Universities are astonishing, unbelievably resilient entities. Clark Kerr once noted that of the 75 Western institutions founded before 1520 (and which have survived intact to the present day), sixty of them are universities.
But universities aren’t merely unique in their reach across time – they are also unique in their reach across space. Few if any institutions are as truly global as a university. The basics of a campus are instantly recognizable whether you are in Nairobi, Tianjin or Regina. Give or take some nomenclature, administrative structures are essentially the same everywhere, and as David John Frank and Jay Gabler put it in their book, Reconstructing the University, they increasingly teach the same subjects and categorize knowledge the same way as well.

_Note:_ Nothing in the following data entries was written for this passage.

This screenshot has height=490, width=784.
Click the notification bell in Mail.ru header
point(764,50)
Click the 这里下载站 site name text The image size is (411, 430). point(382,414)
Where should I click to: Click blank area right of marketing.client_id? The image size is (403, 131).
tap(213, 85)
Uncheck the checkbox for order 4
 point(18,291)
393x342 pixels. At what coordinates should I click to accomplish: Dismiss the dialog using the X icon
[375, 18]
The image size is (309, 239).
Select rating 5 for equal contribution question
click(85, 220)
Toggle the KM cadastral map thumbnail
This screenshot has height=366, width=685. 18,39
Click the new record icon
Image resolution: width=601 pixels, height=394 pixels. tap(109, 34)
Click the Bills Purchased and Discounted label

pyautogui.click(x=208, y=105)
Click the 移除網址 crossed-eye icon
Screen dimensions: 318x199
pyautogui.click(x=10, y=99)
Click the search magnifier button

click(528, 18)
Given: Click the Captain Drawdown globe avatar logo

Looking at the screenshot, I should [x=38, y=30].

I was reminded of this the other day while reading James Fallows’ new book China Airborne, which examines both China’s enormous progress to date and its enormous challenges through the lens of the aviation industry. It’s an interesting book if you’re interested in innovation because it shows how tough it is to compete in so-called “apex” industries (that is, ones in which success requires the mastery of enormous numbers of different technological fields).

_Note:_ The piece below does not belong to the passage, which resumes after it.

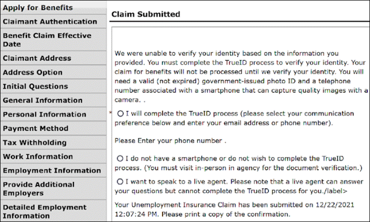Navigate to Claimant Address

point(37,58)
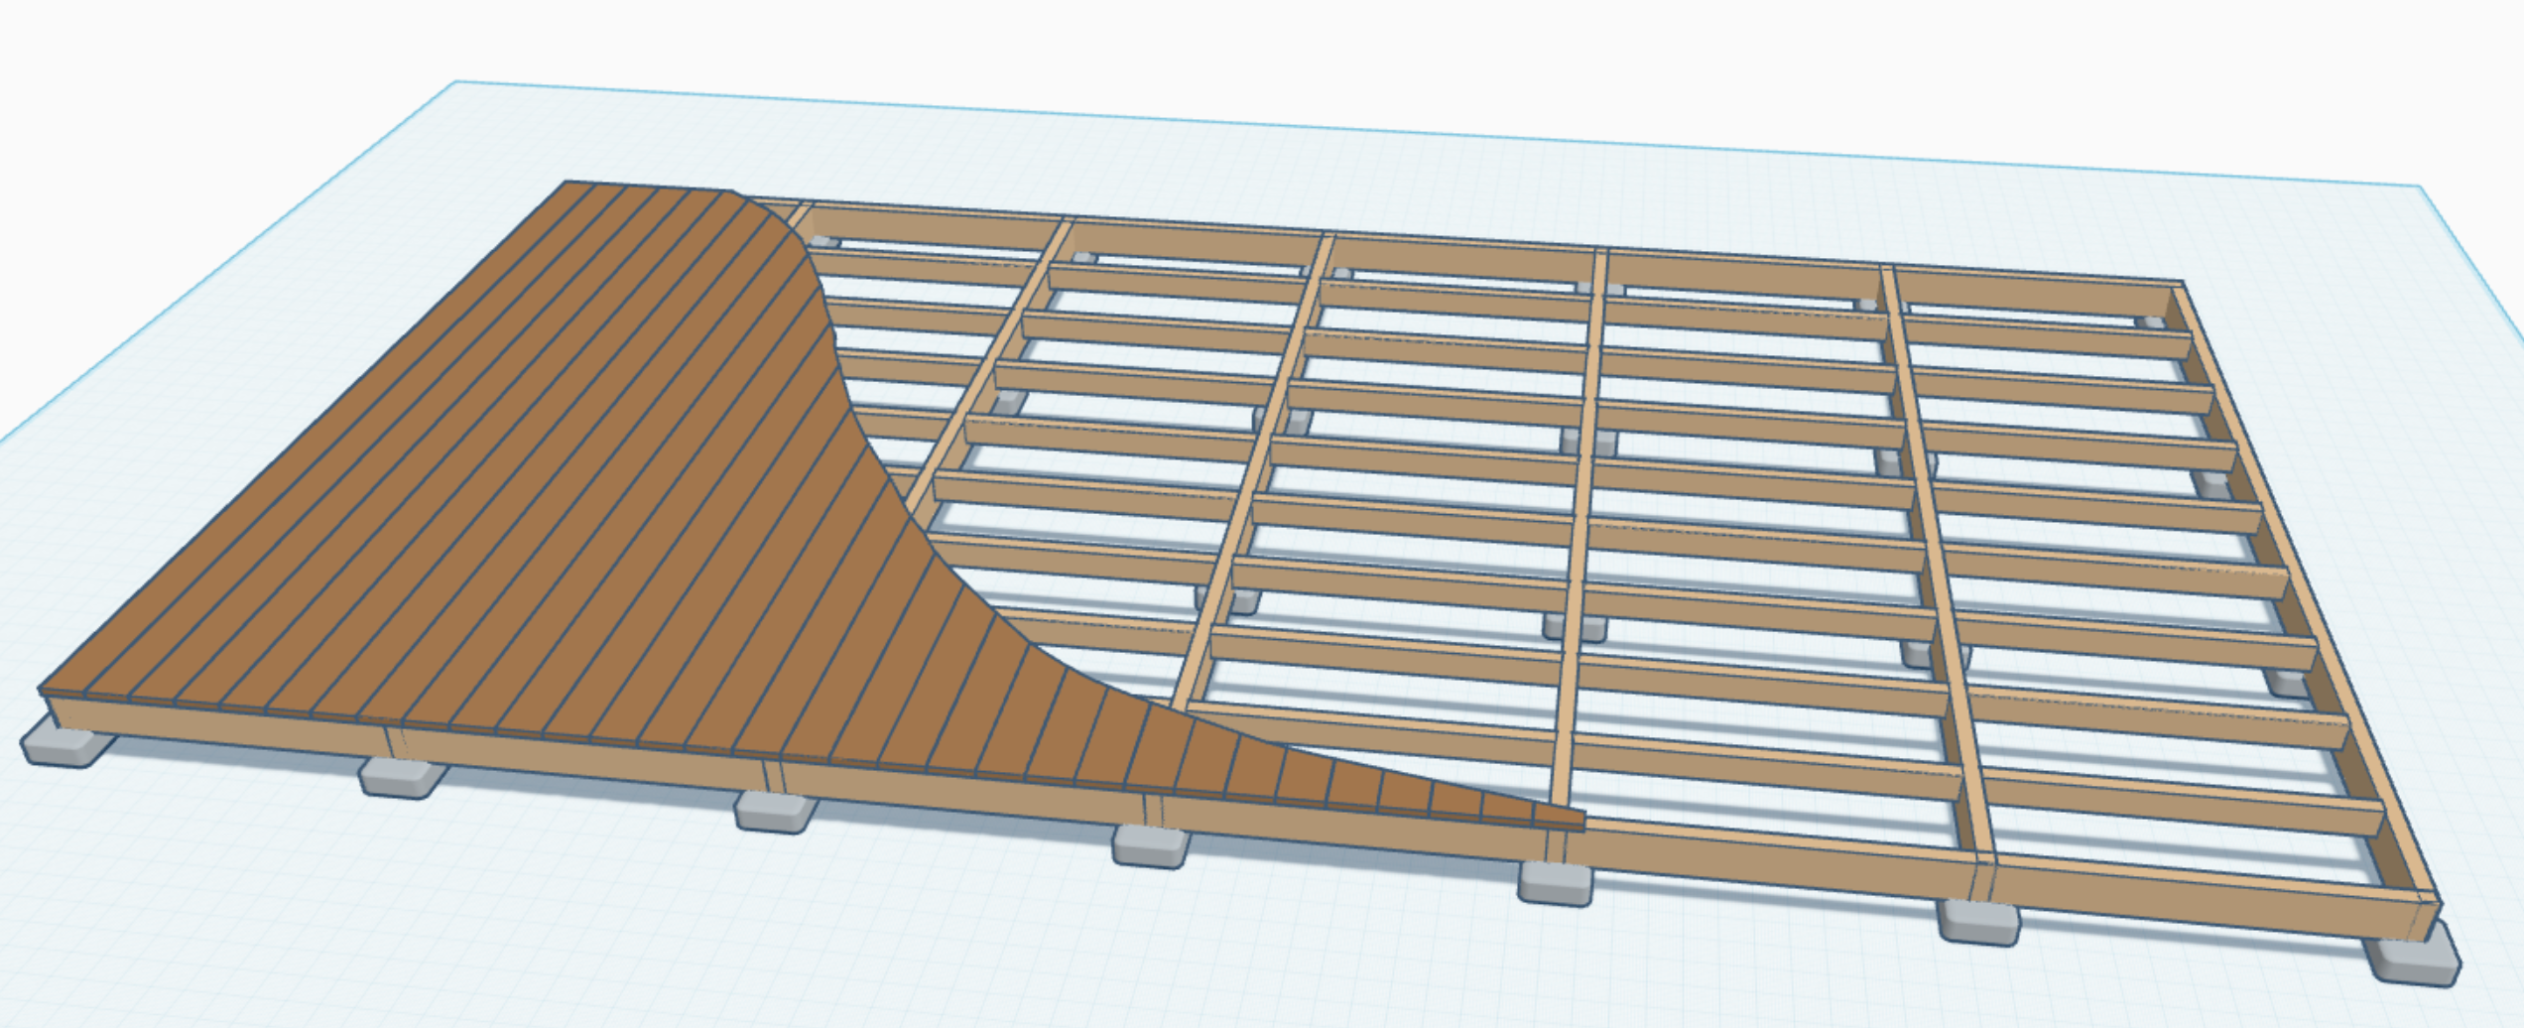
Task: Click the front-left corner concrete footing block
Action: pos(62,746)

What caught my eye was Fallows’s discussion of how the Chinese reacted to having to adapt to new air safety regimes in the 1990s. They couldn’t be told they were adopting “American” standards, because that would have been humiliating. Being told they were adopting “international” standards was better, but what worked best of all was being told they were adopting international standards “with Chinese characteristics.” Being an ancient civilization (and they do genuinely think of themselves as a civilization rather than as a nation-state), it’s important for them to put their own imprimatur on things.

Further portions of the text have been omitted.